Yeni bir ayın ilk günlerinde maaşlarımızı alır almaz kimimiz hiç şaşırmadan alıştığımız için hesabımızı yapıyoruz. Artık belirli kişilerin maaşı düzenli hesaplanmaya başlarken yeni gelenlerin maaşından kırpmalar devam ediyor her zamanki gibi. Arkadaşlarımızdan birileri maaşını hesaplıyor ve eksik olduğunu fark edince haklı olarak bağıra çağıra idare binasına gidip muhasebeci arkadaşla tartışıyor. Ne olması gerektiğini, kaç saat mesaiye kaldığını en ince detayına kadar gösterip 30 liranın neden kesildiğini soruyor. Tabii işçi bilinçli ve hesabını bilen biri çıkınca muhasebe sorumlusu cevap veremiyor ve öfkeleniyor: “Ne yani, 30 liranın peşine mi düştün, bana bunun lafını mı ediyorsun?” diye sanki suç işlemiş gibi bir de arkadaşımızı azarlıyor. Arkadaşımız kendisine haksızlık yaptığını ve gerekirse Alo 170’i arayacağını söyleyince hemen konuyu çevirip “bir yanlışlık olmalı, tam olarak anlayamamıştım seni, öyle birden gelince…” diyerek bu sefer yaptığı hatayı kabul etmek zorunda kaldı. Arkadaşımızın ısrarı ve takibi üzerine kesilen ücreti hesabına yatırıldı.

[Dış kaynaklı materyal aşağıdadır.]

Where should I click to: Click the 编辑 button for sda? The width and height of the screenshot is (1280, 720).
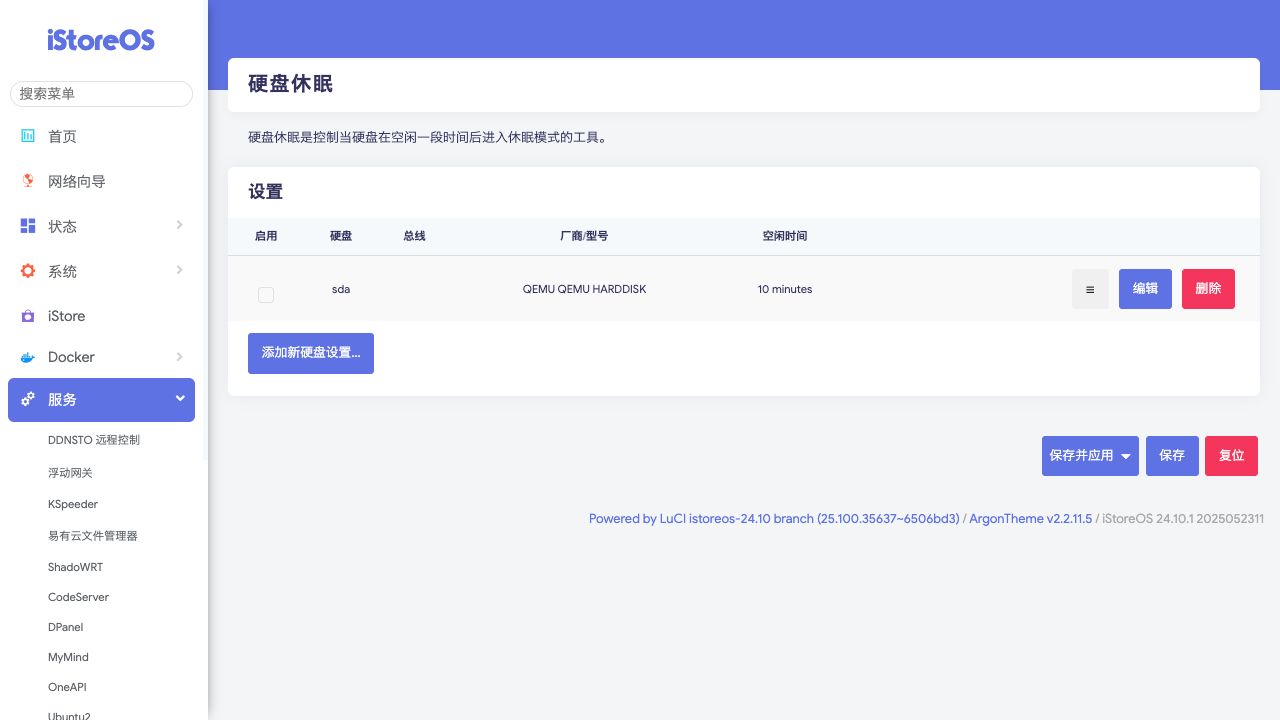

Görüyorsunuz değil mi arkadaşlar? Bizi hakkımız olanı isterken nasıl suçlayıp sınıyorlar. Hâlbuki muhasebede çalışan arkadaşımız da işçi olmasına rağmen kime, niçin hizmet ettiğini düşünemiyor. Ama yaptığı yanlış da gün gibi ortadadır. O da bizim gibi bir işçi olmasına rağmen, örgütsüz ve bilinçsiz olduğu için patronların oyununa geliyor. Bu davranışı ofis işçisi arkadaşımıza yaptıran patrondur. Çünkü işçinin en meşru hakkını bile vermekten kaçınmaktadır. Ama ofis işçilerinin kendi yaşamlarını sorgulaması ve bizlerin yanında yer alması gereklidir. Biz yaşanan tecrübelerden çok iyi biliyoruz ki, patron bugün sırtını sıvazlayarak kullandığı işçiyi menfaatler ters düşünce yarın kapıya koyar. Bu yüzden biz işçiler kendi sınıf kardeşlerimize değil sınıf düşmanlarımıza kılıcımızı bilemeliyiz. Ofis işçilerinin biz üretim işçilerine karşı davranışları doğru değildir. Bütün üretim işçileri gibi ofis işçileri de yaşam koşullarından şikâyetçidir fakat örgütsüz oldukları için kendilerini bizden soyutlayıp ofislerinde çalıştıkları patronların hayatlarına özenmektedirler. Biz işçiler için tek gerçek, birlikte örgütlenip patronlara karşı yaşam savaşımızı birlikte verebilmektir.